At her sweet 16 party, Stacey Halprin weighed 250 pounds.

In the years that followed, she more than doubled her weight before she decided five years ago to opt for gastric bypass surgery.

"What I inherited was depression," she notes, "and it manifested itself in food."

A lot of food. Halprin says she could never get full, and recalls eating entire pizzas, half-gallon containers of ice cream and whole pies.

As an actress, Halprin concealed her depression from the public eye, using her stature and charisma to land roles in an off-Broadway production and the movie "The Dress Code," which had her acting alongside Shirley MacLaine.

But even on the set, her weight took its toll.
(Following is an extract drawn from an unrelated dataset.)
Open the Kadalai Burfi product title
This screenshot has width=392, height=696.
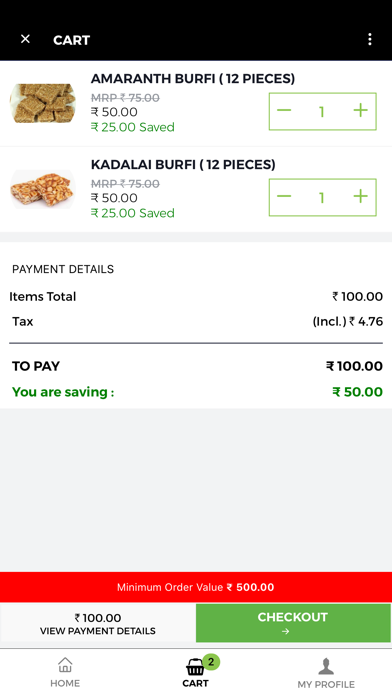[x=183, y=165]
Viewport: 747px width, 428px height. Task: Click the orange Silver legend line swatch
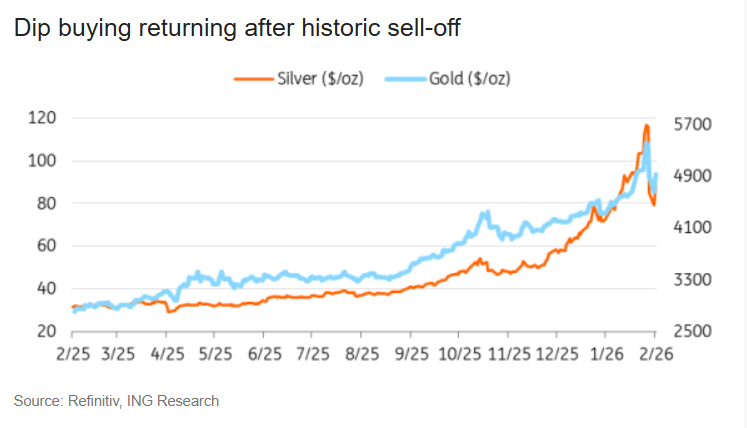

"I could barely get through the filming," she says.

Coincidentally enough, it was a world-changing event that spurred Halprin to make dramatic changes in her life. On Sept. 11, 2001, when she was at her peak weight of 550 pounds, Halprin received a call from her friend.

Minutes later, she watched the Twin Towers collapse from the window of her Manhattan apartment.

"I vowed to myself that if the world made it through this," she says, "I would lose the weight."

No Quick Fix?

Halprin's situation made her an ideal candidate for gastric bypass surgery. After all, she says, she'd tried every diet solution available to her at least once.

Still, she was reluctant.

"I did not believe in gastric bypass," she says. "To this day, I don't believe in it unless it is medically necessary. It is a really terrible thing to go through."

Yet, as the morbidly obese population in the United States continues to grow, so too does the popularity of a wide range of procedures designed to limit the amount of calories the body absorbs from food.

"This has gathered a lot of publicity, because obesity is now so prevalent," says Dr. Dominick Artuso, a bariatric surgeon based in Dobbs Ferry, N.Y. "What we are seeing now is that more people are becoming candidates for this procedure."

The popularity of the surgery has even reached the point, Artuso says, where the public is beginning to view it as an easy way out of obesity -- a misconception that Halprin says could not be further from the truth.

"There are a lot of things that happen to overweight people when they lose a lot of weight," she says, noting that the sudden limitation in nutrition from the procedure caused her to experience hair loss, fatigue and other side effects before her condition stabilized.

And these aren't the only risks. While the death rate for the lap banding is about one in 3,000 -- hardly higher than the risk one takes from undergoing anesthesia -- that of gastric bypass surgery like the one Halprin opted for is about one in 200.

But for many, the health risks of not having such an operation clearly outweigh the perils of the operating table.

"I don't think it's an easy or a cowardly way out," Artuso says. "I think it's a courageous choice."

Even after surgery, patients face tremendous challenges in the recovery from surgery. But even as she suffered, Halprin's weight did come off. Following her gastric bypass operation, she lost 200 pounds after one year, 100 more pounds at the end of the next year and 40 pounds in the third year.

Turning the Corner

Now at 188 pounds, Halprin says her difficult decision to go through gastric bypass surgery changed her life.